How to complete this task: In the entries below, locate the line with "Open Team hub more options menu", then give again that line and all lines after it, exactly, with pictures omitted.

Collected data entries:
○ ○ ○ ○ ○
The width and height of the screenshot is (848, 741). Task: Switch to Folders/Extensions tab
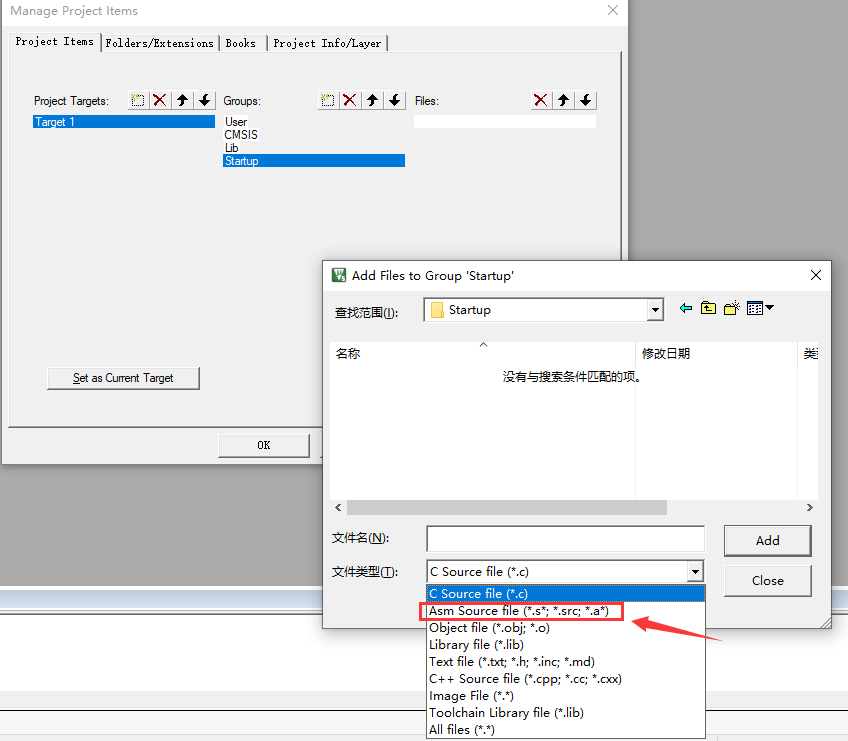point(160,43)
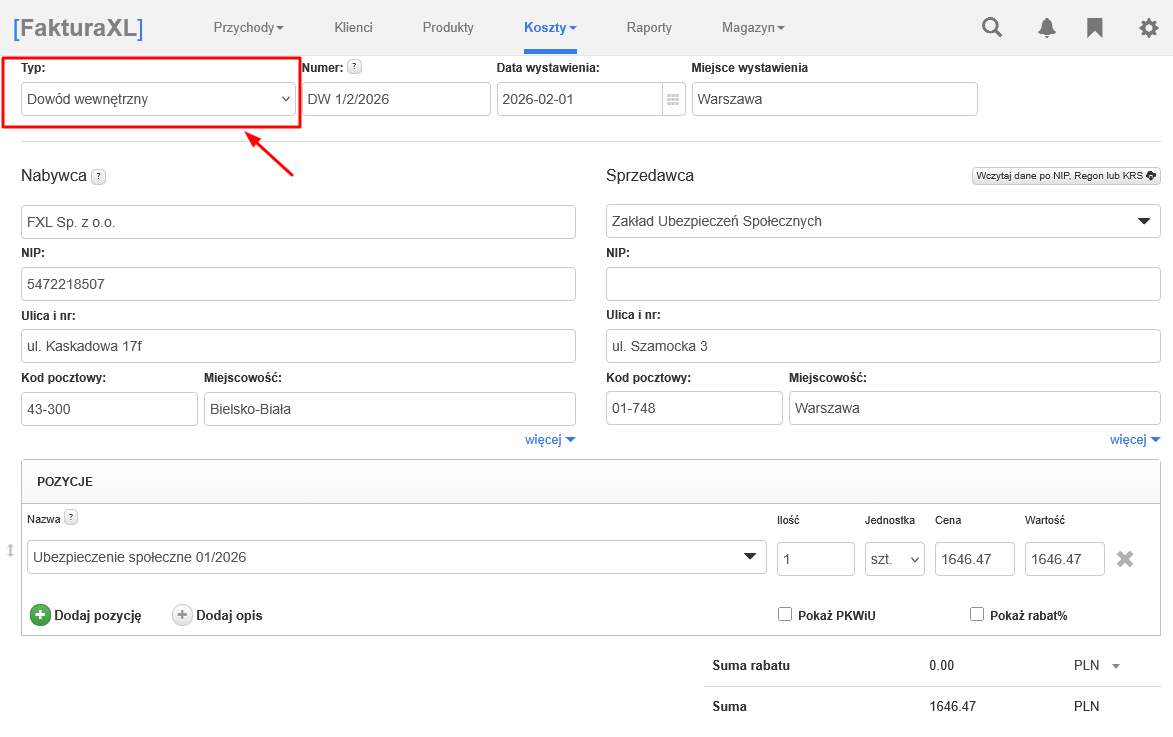Open the Koszty menu
This screenshot has height=737, width=1173.
pyautogui.click(x=550, y=28)
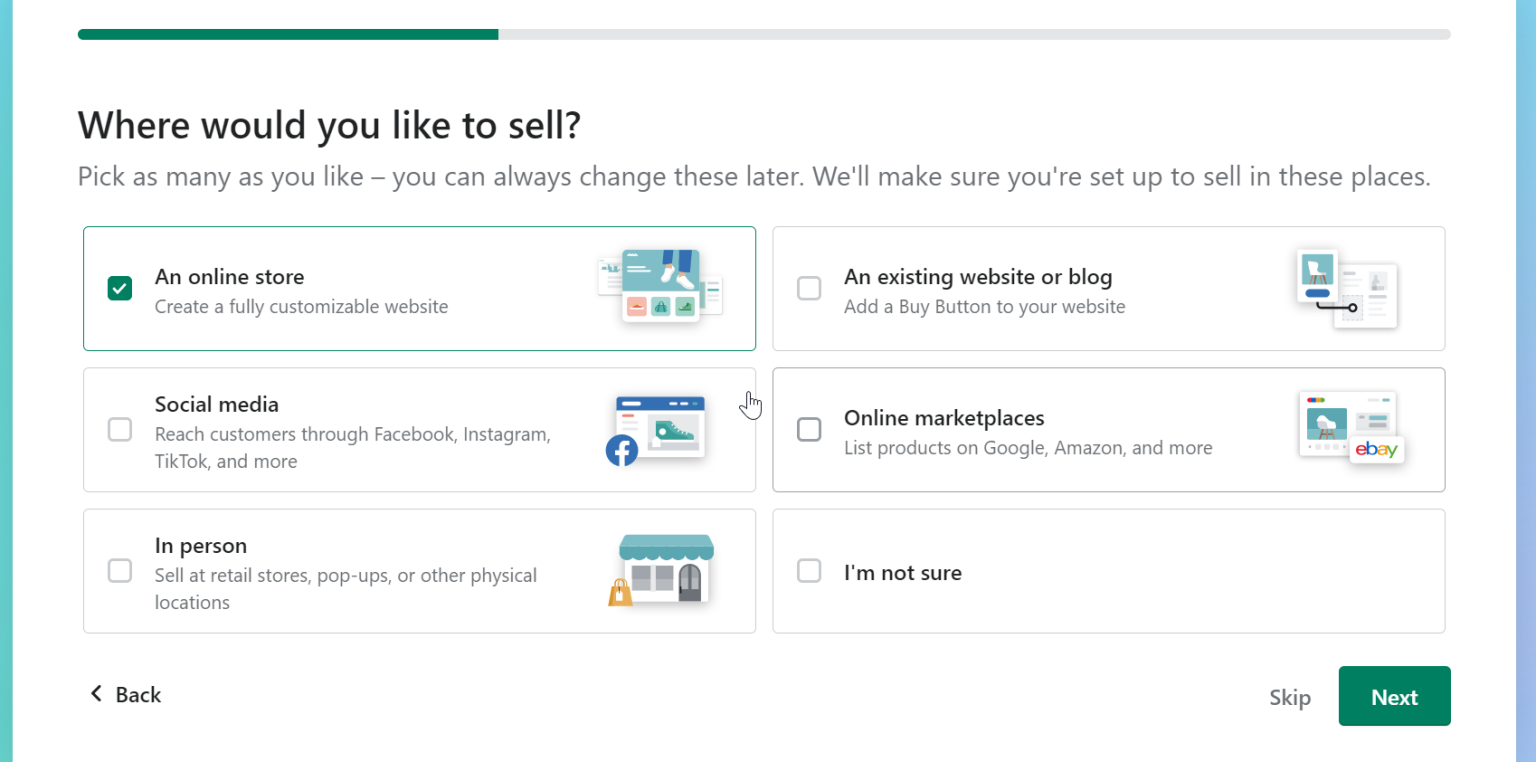Enable the Online marketplaces option
The image size is (1536, 762).
tap(809, 429)
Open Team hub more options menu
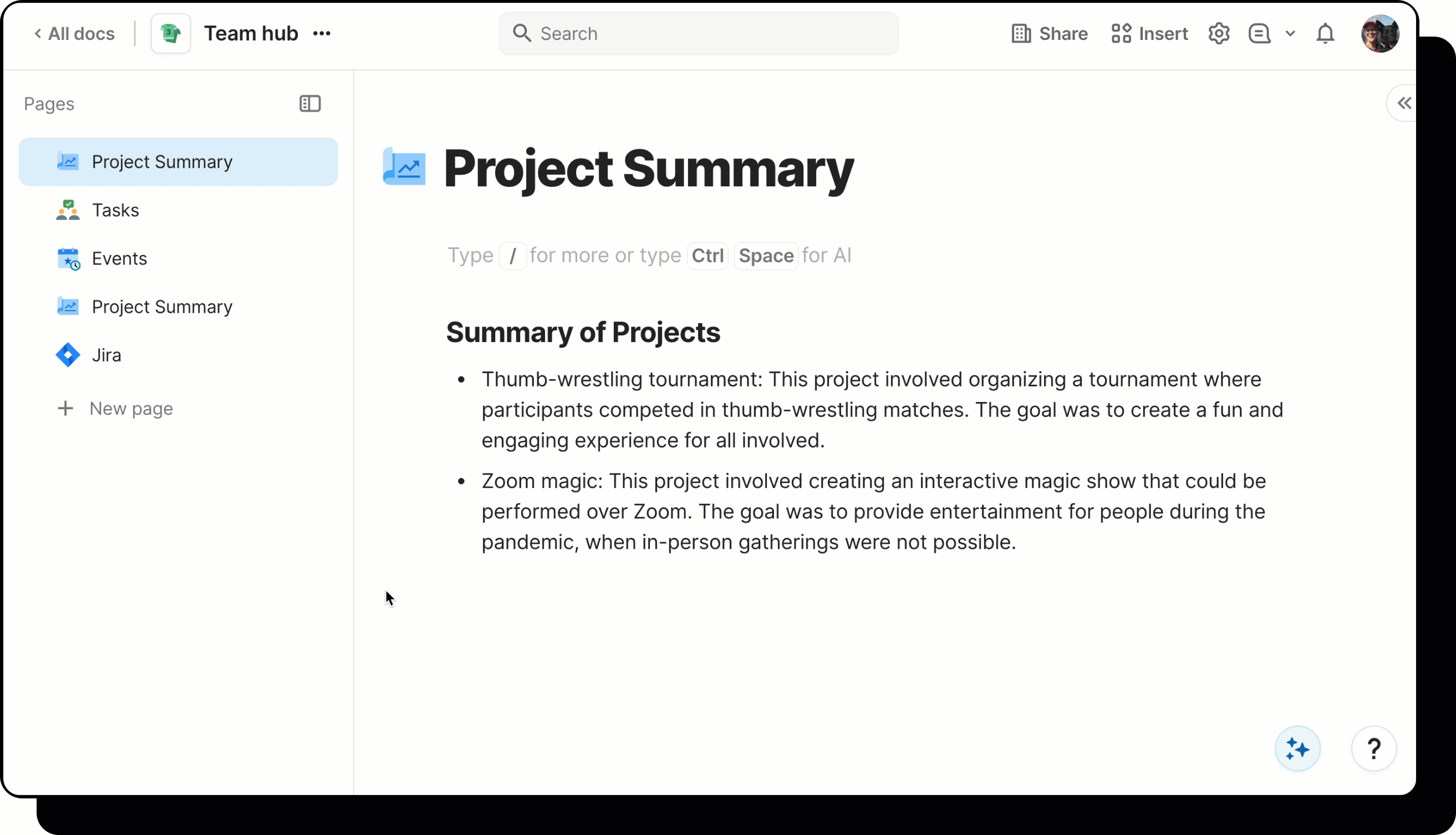Viewport: 1456px width, 835px height. 322,34
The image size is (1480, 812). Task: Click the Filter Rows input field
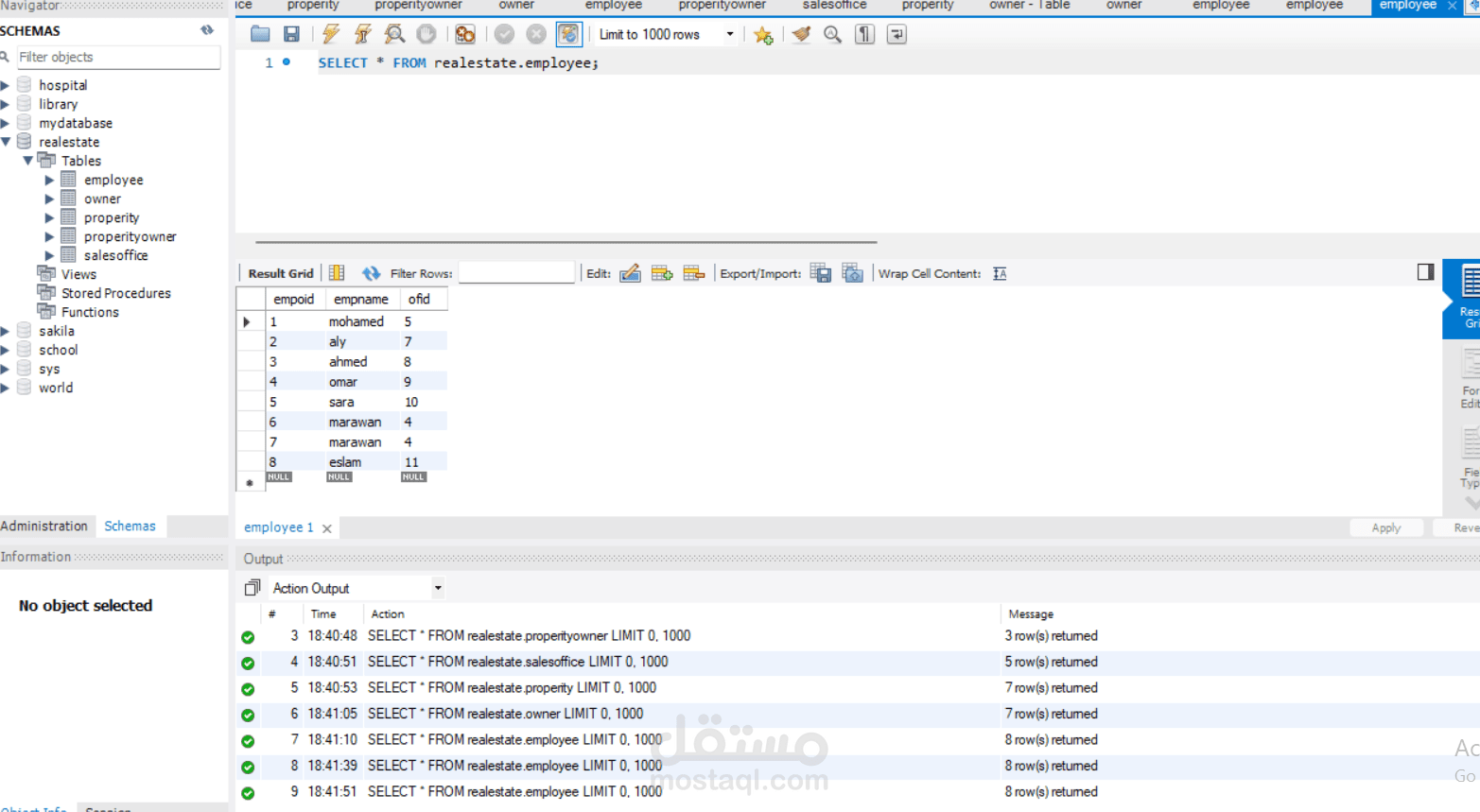(x=516, y=273)
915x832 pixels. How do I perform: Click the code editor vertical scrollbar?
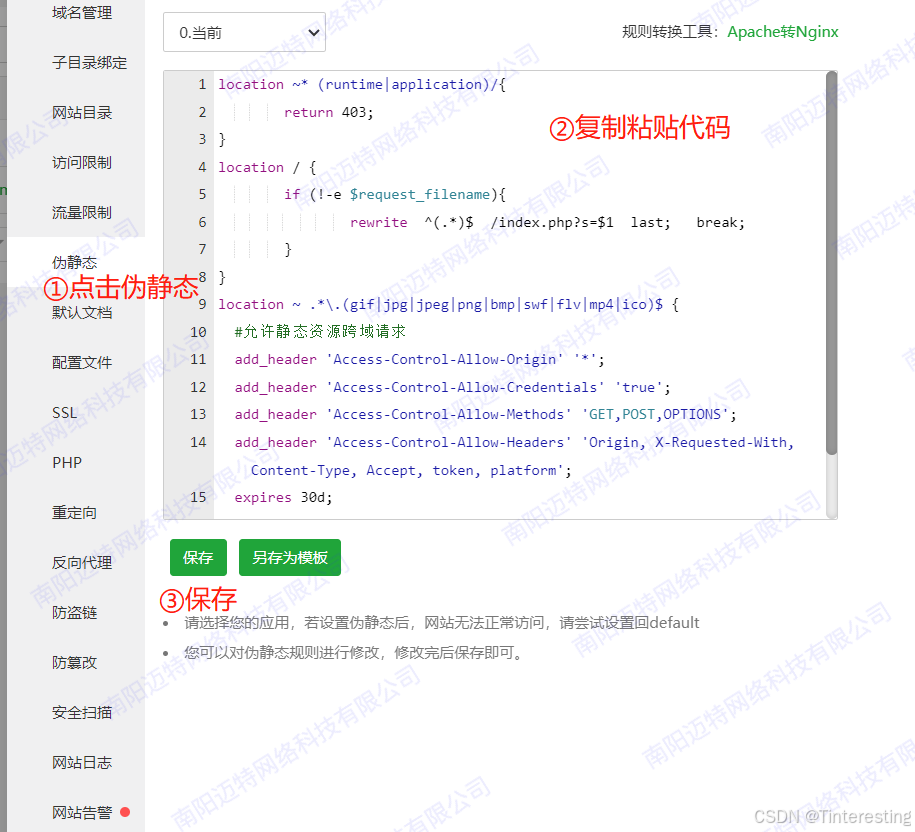pos(832,263)
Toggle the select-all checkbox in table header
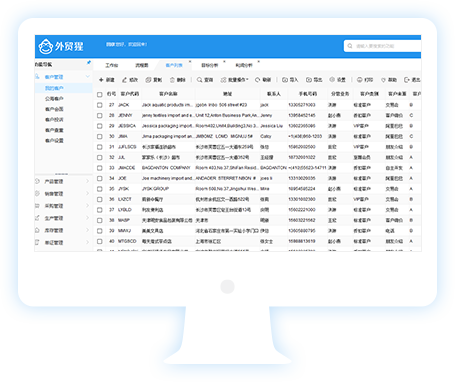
○ ○ ○ ○ ○
Reply to the exercise:
Open Team hub more options menu
Viewport: 1456px width, 835px height. 322,34
The image size is (1480, 812). Task: Click the Filter Rows input field
(x=516, y=273)
915x832 pixels. How do I perform: Click the code editor vertical scrollbar?
pos(832,263)
Toggle the select-all checkbox in table header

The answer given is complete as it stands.